Beginning at the line containing "Go back via BACK TO REPORTS link" in the material below and ending at the line containing "Task: Click the Modified column header", return each line exactly and add nothing.
╭─ Data records
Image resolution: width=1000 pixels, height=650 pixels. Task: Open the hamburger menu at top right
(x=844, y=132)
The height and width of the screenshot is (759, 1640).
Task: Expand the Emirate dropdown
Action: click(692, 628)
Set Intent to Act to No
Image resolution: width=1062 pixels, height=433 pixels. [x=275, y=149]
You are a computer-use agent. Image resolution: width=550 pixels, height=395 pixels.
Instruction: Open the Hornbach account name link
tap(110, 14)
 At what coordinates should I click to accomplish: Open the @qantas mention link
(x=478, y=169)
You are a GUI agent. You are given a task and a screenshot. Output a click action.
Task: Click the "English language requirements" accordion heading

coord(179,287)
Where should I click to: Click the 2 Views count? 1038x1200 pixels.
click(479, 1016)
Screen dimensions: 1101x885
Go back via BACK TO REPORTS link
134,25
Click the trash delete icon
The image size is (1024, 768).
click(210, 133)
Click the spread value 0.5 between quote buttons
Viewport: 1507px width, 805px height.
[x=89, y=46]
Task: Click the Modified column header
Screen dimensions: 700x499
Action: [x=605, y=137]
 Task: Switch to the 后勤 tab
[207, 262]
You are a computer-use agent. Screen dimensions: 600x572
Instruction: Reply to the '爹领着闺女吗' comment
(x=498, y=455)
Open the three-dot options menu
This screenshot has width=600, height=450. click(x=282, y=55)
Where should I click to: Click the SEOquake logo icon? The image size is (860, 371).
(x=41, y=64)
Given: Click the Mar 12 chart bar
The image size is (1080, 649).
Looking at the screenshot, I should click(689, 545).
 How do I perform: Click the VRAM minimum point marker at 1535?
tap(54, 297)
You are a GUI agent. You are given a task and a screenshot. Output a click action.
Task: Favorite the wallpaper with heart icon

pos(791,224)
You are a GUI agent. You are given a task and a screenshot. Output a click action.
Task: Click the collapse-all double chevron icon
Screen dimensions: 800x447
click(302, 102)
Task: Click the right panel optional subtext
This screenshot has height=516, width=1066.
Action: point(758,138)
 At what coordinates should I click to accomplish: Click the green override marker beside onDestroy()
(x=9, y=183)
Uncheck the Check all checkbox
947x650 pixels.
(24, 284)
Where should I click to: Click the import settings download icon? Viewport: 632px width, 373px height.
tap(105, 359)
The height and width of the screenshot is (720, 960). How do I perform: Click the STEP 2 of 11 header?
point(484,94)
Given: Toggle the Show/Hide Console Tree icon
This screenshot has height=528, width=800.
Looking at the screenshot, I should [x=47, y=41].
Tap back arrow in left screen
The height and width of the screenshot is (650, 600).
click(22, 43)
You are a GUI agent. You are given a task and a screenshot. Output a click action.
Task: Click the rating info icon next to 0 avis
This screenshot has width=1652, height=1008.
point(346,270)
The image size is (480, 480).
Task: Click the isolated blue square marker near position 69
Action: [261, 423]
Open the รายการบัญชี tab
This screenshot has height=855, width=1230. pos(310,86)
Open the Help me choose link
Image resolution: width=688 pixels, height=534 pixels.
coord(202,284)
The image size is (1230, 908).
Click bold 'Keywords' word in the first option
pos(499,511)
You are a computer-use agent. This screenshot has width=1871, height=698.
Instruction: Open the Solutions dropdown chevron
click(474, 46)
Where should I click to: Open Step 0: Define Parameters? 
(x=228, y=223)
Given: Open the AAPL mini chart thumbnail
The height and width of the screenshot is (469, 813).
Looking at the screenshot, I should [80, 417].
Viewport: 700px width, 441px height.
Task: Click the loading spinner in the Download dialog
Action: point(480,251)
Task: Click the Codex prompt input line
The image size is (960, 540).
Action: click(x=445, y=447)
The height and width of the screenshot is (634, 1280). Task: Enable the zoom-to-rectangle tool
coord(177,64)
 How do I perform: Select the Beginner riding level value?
╰─
• [Written solution]
Go back via BACK TO REPORTS link
134,25
Click the trash delete icon
The image size is (1024, 768).
click(210, 133)
Click the spread value 0.5 between quote buttons
Viewport: 1507px width, 805px height.
[x=89, y=46]
Task: Click the Modified column header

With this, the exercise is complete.